Workers who blow the whistle on violations in the workplace are protected from their employers retaliating or taking otherwise adverse actions against them.

Employers in California and elsewhere are expected to comply and act in accordance with the laws, rules and regulations that apply to their businesses and workers. Despite laws and oversight, violations may still occur. Unfortunately, many employees do not speak up and report noncompliance for fear of the potential fallout. To help protect themselves, it is important for workers to understand the whistleblower protections afforded to California employees.

What is a whistleblower?

Workers who report federal and state regulation violations, or other types of noncompliance, are referred to as whistleblowers. This includes those who disclose wrongdoing to their direct superiors or others in positions of authority, employees with the ability to conduct investigations, law enforcement or government agencies. The term whistleblower may also be used to describe those employees who refuse to participate in activities that would violate the law or otherwise result in some form of noncompliance with the applicable rules and regulations.

What protections are whistleblowers afforded?

In addition to allowing for the reporting of employer noncompliance and workplace violations, the law also protects workers who make such complaints from retaliation.
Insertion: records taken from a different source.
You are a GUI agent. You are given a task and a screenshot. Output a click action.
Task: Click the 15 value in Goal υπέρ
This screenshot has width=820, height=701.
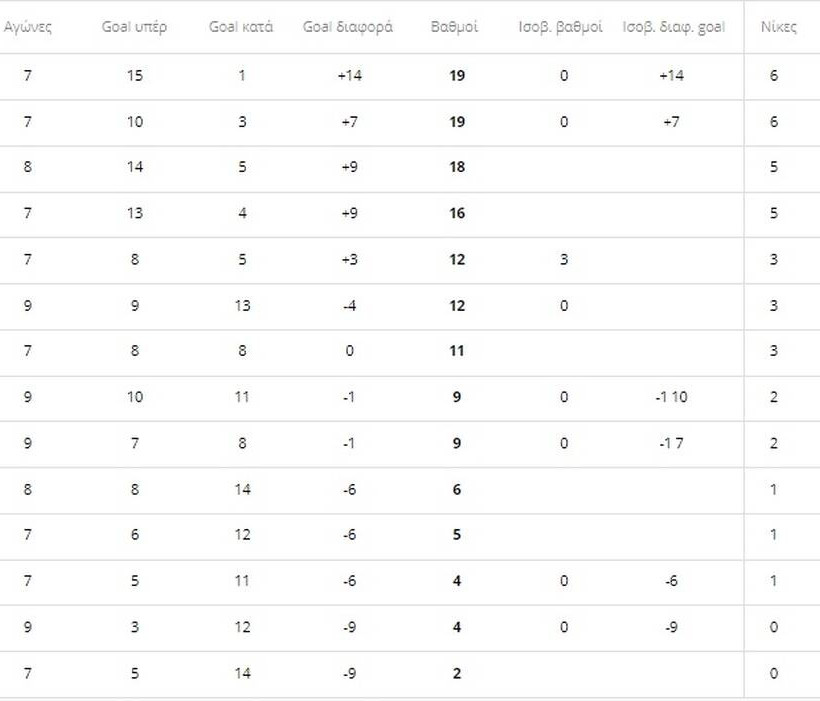135,76
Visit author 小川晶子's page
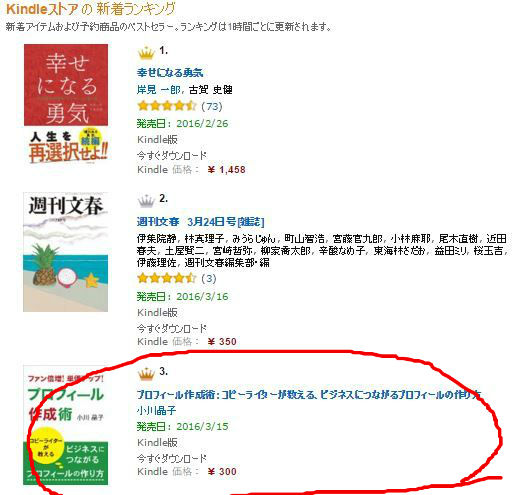The image size is (522, 495). 156,410
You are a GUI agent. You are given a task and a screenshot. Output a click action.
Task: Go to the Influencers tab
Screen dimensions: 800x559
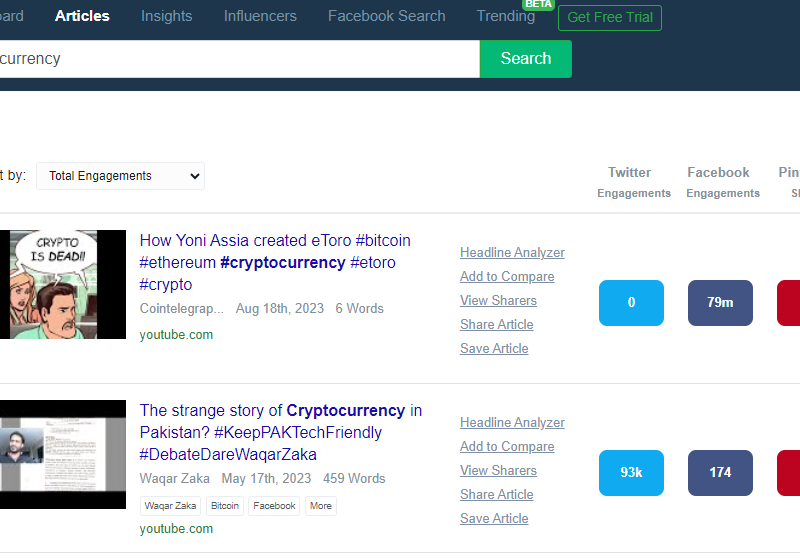pos(260,16)
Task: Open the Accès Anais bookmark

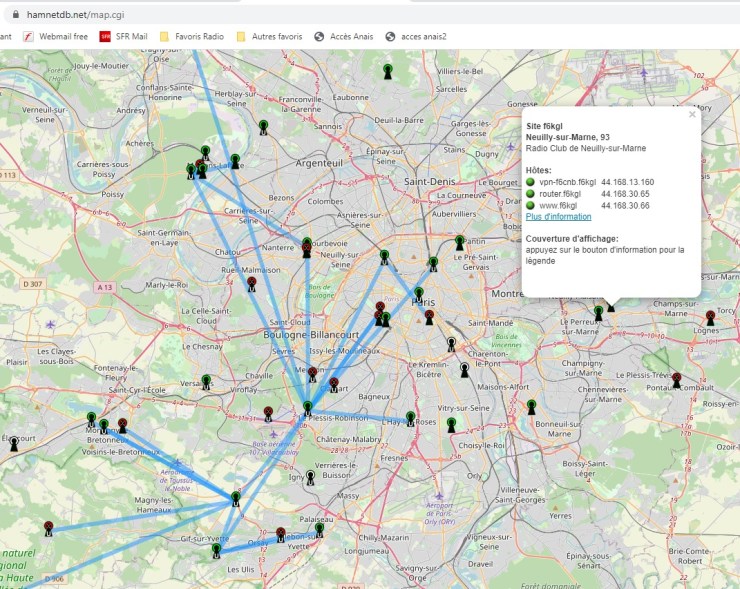Action: tap(344, 37)
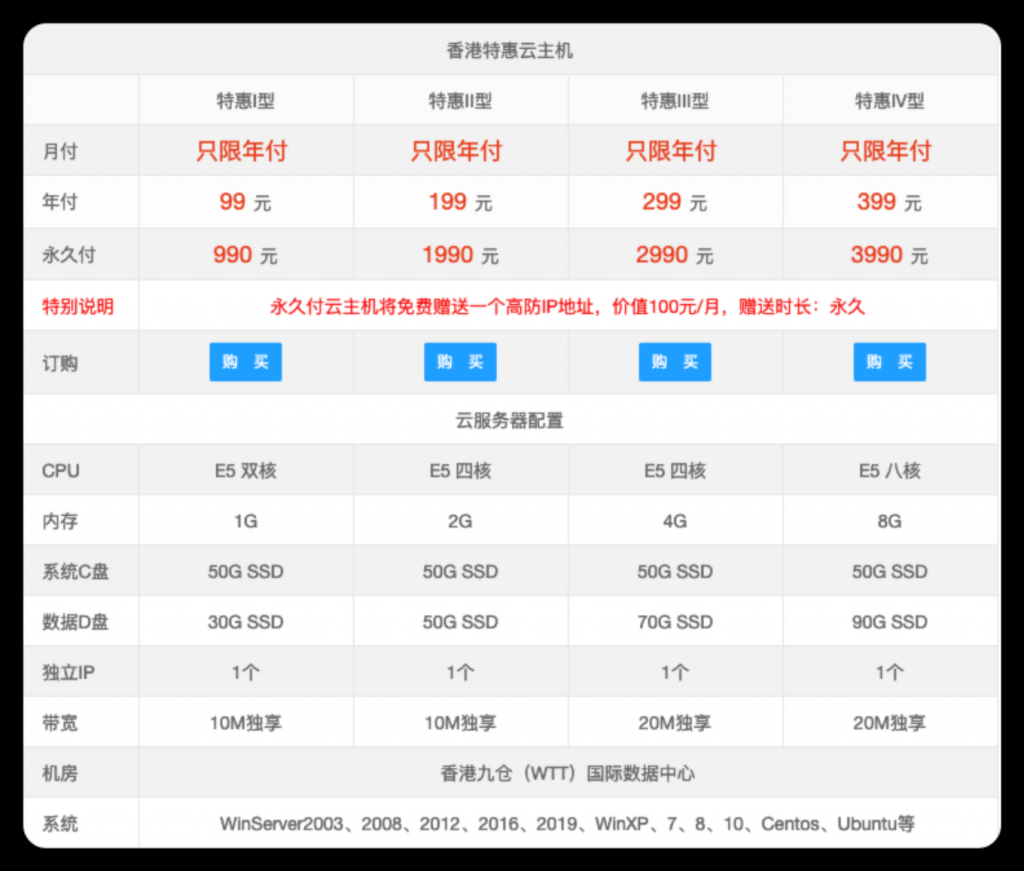Screen dimensions: 1024x871
Task: Click the 特惠IV型 column header
Action: point(889,101)
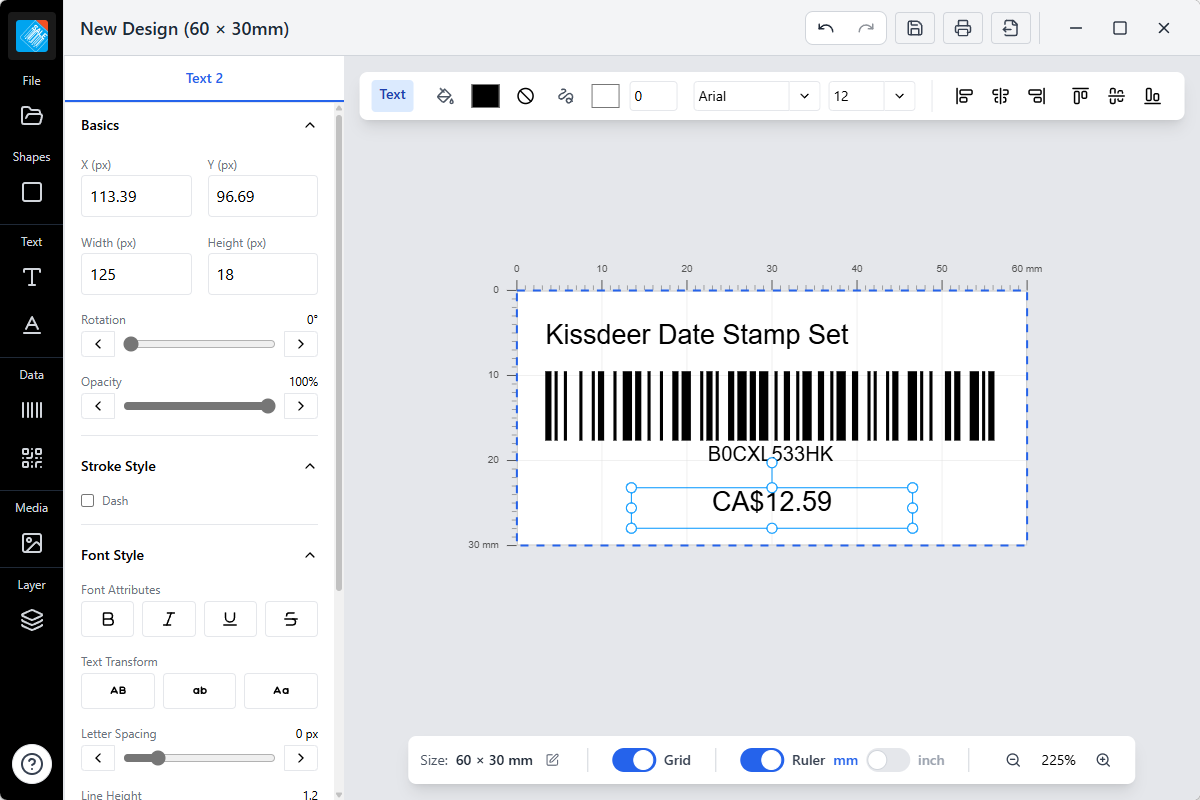Open the Layer panel
Screen dimensions: 1200x800
(x=32, y=620)
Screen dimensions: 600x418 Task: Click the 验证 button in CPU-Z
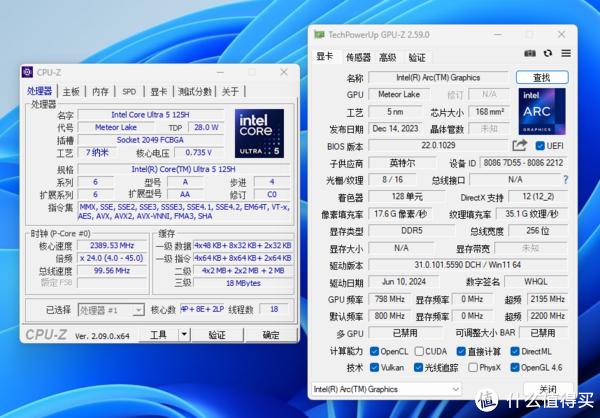(216, 335)
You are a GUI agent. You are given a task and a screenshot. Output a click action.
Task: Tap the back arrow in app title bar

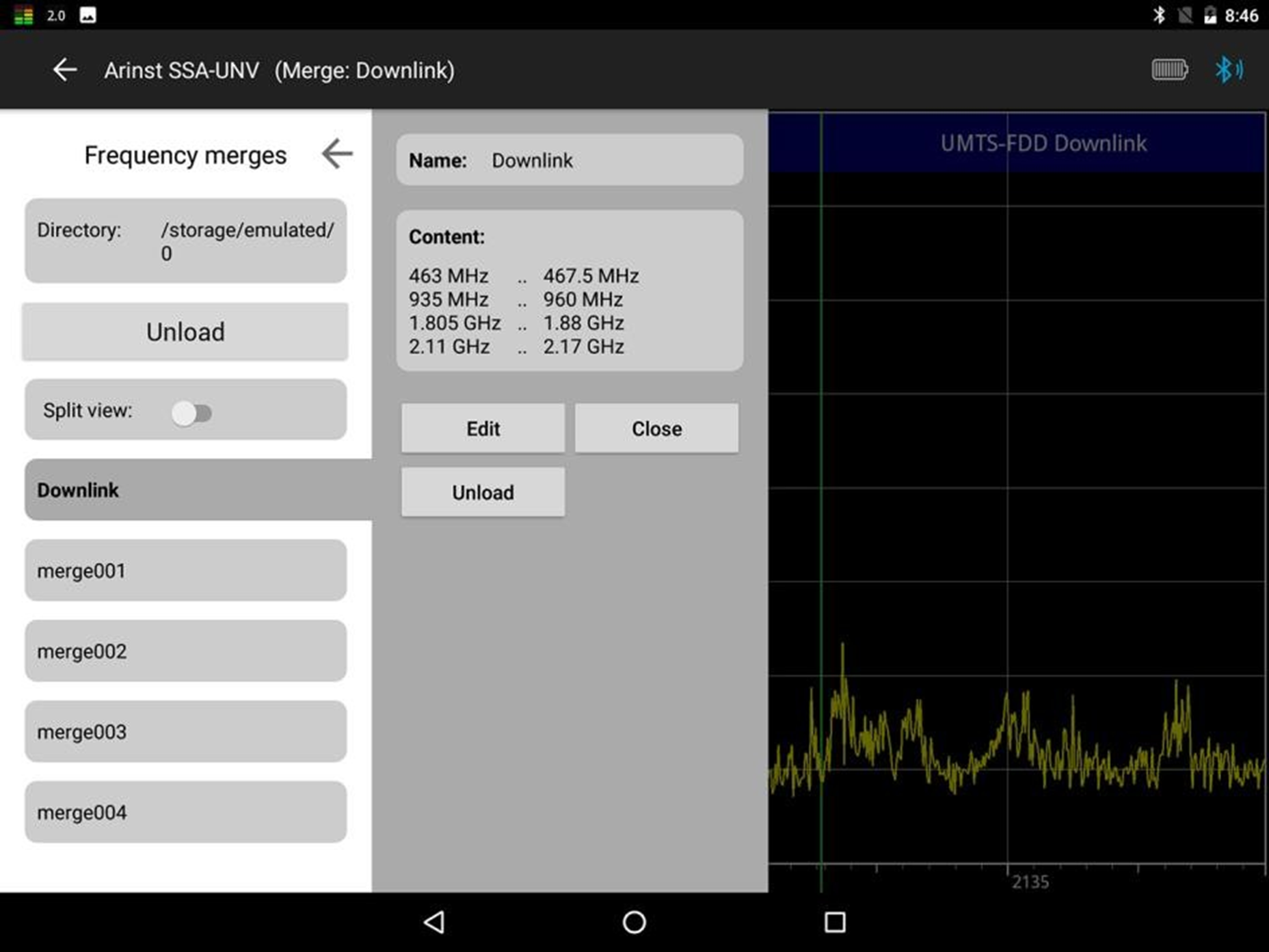[x=65, y=70]
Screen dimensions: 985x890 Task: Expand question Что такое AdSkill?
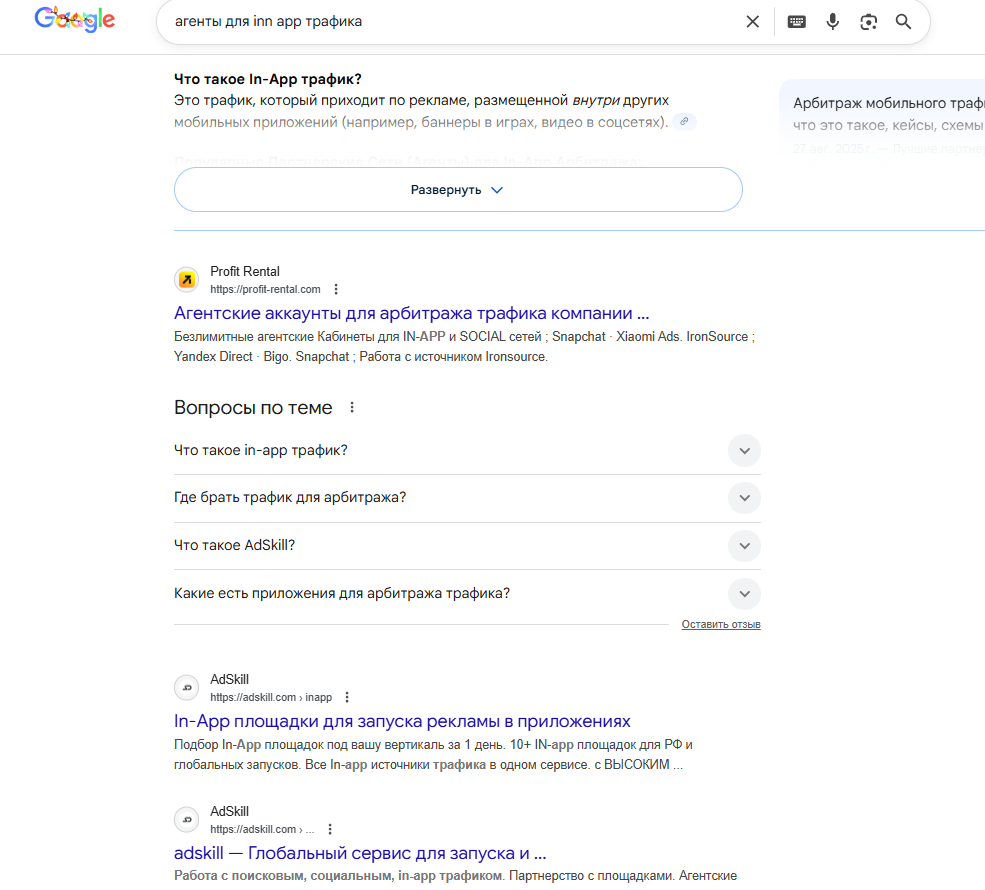(x=744, y=546)
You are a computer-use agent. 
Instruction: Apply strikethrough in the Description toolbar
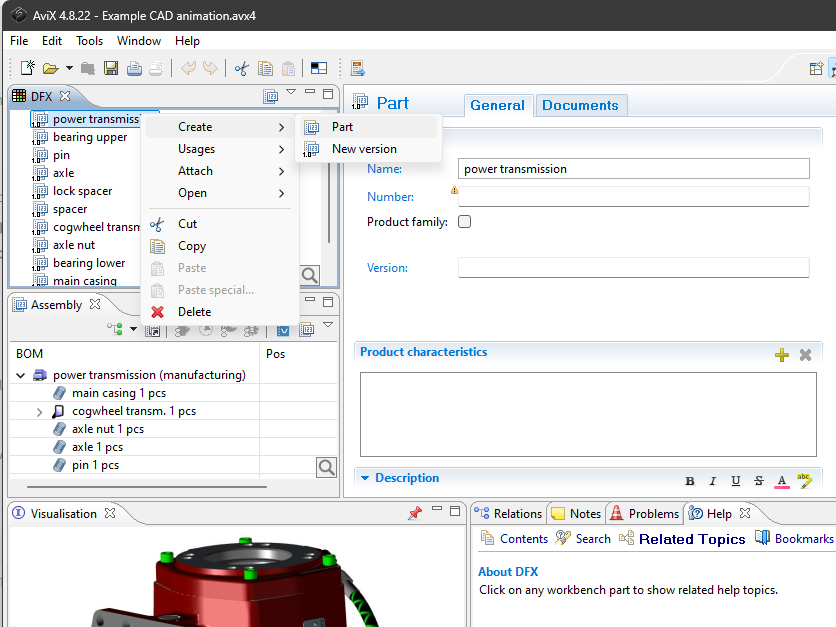coord(759,481)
As such, their employers cannot take negative actions against them because they refuse to participate in violating activities or have filed a compliant. This includes demoting or reducing pay, limiting hours, suspending, firing or otherwise disciplining. Further, employers are prohibited from making rules or policies that would keep workers from reporting improper, unsafe or illegal activities in the workplace.

What are the remedies for retaliation?

Should their employers retaliate against them, workers may choose to file a complaint with the California Labor Commission. With few exceptions, such complaints must be made within six months of the alleged violation. The Bureau of Field Enforcement reviews their report and, if it is deemed necessary, an investigation may be initiated.

Among other penalties, employers may be ordered to take steps to ensure compliance moving forward. Employees who suffer retaliation may be entitled to have their employment and work benefits reinstated. Additionally, the court may order their employers to pay them any lost wages they have suffered as a result of the violations and retaliation. In some cases, employers may also be ordered to pay the wronged workers up to $10,000 for each violation.

Working with a lawyer

Filing a complaint and going up against their employers may seem an intimidating prospect for California workers. Therefore, employees who have been retaliated against, as well as those intending to report violations, may find it helpful to obtain legal representation. A lawyer may guide workers through the complaint process, and help ensure their rights are upheld.